Turkey growers describe this time of year as the industry’s Super Bowl, when orders for turkeys start rolling in. But Thanksgiving will be different this year because of the pandemic.
Rick Hermonot said it’s still a little early to know how many people will order smaller turkeys from his farm in Sterling.
“We’re wondering because folks are not having as large a gathering,” he said. “But orders have been coming in so far. They look pretty typical. People wanting 12-pounders all the way up to people wanting 35- or 40-pounders.”

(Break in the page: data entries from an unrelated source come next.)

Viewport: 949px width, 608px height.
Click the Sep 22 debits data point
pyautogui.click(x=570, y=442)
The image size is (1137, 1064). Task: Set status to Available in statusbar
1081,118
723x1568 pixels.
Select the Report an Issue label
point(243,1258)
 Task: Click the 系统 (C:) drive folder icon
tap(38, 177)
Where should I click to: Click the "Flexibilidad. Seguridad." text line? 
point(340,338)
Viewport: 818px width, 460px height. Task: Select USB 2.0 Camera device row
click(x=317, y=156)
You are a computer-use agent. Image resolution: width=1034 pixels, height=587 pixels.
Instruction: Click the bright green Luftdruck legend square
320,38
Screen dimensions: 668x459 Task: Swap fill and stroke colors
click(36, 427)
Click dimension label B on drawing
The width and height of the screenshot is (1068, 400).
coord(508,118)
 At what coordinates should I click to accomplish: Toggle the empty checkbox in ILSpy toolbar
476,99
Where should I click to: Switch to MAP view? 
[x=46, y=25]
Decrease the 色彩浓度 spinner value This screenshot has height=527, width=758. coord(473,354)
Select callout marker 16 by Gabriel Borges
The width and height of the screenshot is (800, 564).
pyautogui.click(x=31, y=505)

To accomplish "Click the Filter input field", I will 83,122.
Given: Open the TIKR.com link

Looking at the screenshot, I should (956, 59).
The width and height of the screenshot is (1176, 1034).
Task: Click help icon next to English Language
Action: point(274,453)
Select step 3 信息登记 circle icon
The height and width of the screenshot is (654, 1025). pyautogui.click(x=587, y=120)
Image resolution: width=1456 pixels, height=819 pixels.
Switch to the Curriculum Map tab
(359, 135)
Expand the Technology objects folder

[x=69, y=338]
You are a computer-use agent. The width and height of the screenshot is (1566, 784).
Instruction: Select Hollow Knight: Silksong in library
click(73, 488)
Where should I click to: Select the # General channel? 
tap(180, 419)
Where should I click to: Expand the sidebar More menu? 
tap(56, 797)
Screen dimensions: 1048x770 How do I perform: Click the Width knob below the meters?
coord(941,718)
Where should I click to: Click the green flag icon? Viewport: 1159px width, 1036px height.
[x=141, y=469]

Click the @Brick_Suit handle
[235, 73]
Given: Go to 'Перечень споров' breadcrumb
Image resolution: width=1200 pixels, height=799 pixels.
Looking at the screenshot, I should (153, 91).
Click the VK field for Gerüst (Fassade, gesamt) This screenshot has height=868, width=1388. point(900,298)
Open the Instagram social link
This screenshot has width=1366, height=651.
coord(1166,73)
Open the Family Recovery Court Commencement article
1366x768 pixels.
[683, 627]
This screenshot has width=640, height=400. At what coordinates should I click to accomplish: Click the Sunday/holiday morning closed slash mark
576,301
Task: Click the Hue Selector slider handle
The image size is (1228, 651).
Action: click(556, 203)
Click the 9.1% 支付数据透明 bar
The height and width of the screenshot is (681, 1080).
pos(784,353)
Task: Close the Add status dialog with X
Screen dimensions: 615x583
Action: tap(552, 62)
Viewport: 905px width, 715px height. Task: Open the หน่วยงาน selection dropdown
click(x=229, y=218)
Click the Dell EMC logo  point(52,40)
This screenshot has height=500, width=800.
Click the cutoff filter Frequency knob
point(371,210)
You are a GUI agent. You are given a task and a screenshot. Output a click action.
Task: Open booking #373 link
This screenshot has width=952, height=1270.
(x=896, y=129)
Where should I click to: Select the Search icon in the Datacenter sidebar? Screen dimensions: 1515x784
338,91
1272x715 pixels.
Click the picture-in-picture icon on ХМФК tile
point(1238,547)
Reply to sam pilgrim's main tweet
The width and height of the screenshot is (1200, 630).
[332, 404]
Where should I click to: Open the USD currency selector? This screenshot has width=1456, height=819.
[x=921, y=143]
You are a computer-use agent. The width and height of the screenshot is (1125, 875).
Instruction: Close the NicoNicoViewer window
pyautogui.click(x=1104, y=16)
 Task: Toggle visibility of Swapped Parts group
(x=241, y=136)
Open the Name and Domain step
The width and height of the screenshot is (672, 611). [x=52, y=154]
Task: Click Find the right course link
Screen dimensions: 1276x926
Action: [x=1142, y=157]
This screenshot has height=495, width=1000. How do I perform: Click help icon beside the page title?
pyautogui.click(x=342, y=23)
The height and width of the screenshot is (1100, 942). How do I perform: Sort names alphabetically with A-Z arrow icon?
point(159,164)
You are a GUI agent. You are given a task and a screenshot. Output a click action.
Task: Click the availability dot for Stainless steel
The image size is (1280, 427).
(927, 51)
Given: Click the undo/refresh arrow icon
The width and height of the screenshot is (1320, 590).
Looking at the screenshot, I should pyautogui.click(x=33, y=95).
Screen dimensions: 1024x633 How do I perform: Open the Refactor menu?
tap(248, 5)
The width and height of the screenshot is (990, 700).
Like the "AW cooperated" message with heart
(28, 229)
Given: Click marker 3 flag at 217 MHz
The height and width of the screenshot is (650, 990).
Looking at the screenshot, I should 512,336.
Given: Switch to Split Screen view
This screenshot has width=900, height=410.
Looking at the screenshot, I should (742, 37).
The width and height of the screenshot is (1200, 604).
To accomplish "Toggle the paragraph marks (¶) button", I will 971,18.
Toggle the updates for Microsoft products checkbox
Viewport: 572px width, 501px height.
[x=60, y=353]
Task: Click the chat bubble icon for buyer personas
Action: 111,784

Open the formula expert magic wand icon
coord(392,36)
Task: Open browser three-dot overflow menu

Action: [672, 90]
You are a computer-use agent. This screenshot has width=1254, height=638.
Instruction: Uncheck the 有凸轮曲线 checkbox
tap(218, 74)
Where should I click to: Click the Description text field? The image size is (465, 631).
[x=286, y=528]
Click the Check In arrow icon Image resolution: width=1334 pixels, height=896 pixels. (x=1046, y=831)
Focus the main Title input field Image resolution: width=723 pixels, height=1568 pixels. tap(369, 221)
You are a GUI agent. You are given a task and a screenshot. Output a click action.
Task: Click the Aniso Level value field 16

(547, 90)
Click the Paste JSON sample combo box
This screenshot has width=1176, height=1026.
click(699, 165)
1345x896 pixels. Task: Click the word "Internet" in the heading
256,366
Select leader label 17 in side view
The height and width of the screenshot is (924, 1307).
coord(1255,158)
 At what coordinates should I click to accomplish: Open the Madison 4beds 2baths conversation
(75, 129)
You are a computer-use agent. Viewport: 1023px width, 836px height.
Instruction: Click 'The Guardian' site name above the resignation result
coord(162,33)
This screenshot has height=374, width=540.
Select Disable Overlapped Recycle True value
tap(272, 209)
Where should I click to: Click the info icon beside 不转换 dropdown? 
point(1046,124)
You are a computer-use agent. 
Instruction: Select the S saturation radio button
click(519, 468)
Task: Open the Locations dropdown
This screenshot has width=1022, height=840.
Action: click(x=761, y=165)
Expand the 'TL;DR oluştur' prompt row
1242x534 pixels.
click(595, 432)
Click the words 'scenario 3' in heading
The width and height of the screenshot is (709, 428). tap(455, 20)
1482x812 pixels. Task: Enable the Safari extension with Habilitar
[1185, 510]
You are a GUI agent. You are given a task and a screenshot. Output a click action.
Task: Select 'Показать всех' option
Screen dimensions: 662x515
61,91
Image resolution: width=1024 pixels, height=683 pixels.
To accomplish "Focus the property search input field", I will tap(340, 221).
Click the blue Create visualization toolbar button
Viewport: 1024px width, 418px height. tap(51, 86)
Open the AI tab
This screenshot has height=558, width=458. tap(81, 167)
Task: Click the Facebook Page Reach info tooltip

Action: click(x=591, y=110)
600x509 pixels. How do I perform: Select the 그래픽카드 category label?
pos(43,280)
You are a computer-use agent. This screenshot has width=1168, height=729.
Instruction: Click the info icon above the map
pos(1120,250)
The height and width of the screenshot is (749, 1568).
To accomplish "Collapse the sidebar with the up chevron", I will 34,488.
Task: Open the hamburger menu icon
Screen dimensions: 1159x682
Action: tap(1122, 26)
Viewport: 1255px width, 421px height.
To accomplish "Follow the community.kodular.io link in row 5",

Hermonot’s Ekonk Hill Turkey Farm grows about 4,000 pasture-raised turkeys. It’s one of an estimated 90-plus farms that sell turkeys in the state, according to the USDA. There’s no major commercial turkey production in Connecticut, but Beth Breeding of the National Turkey Federation said local farmers may be in the best position to respond this year to changes in demand brought on by the pandemic.
“Thanksgiving turkey production starts long before the fall,” she said. “So it’s difficult to adjust some of those needs on the fly. However, I do think that we’ll see some growers being able to adjust the size of their turkey, especially for smaller operations and those who are selling fresh products closer to the holiday season.”
She expects lots of families to still go the big whole-bird route, with plenty of leftovers. Others may choose turkey parts.
Hermonot said Ekonk Hill Turkey Farm offers customers a creative option: the Hot Gobbler Sundae.
“We start with a scoop of mashed potato instead of ice cream. And then on top of that we crumble up some stuffing. And on top of that we put chunks of turkey breast. Then, instead of hot fudge we pour gravy over it. And instead of a cherry we put a scoop of cranberry sauce on the top.”
He calls it Thanksgiving in a bowl. And if the whole bird is too much, maybe a bowl will do.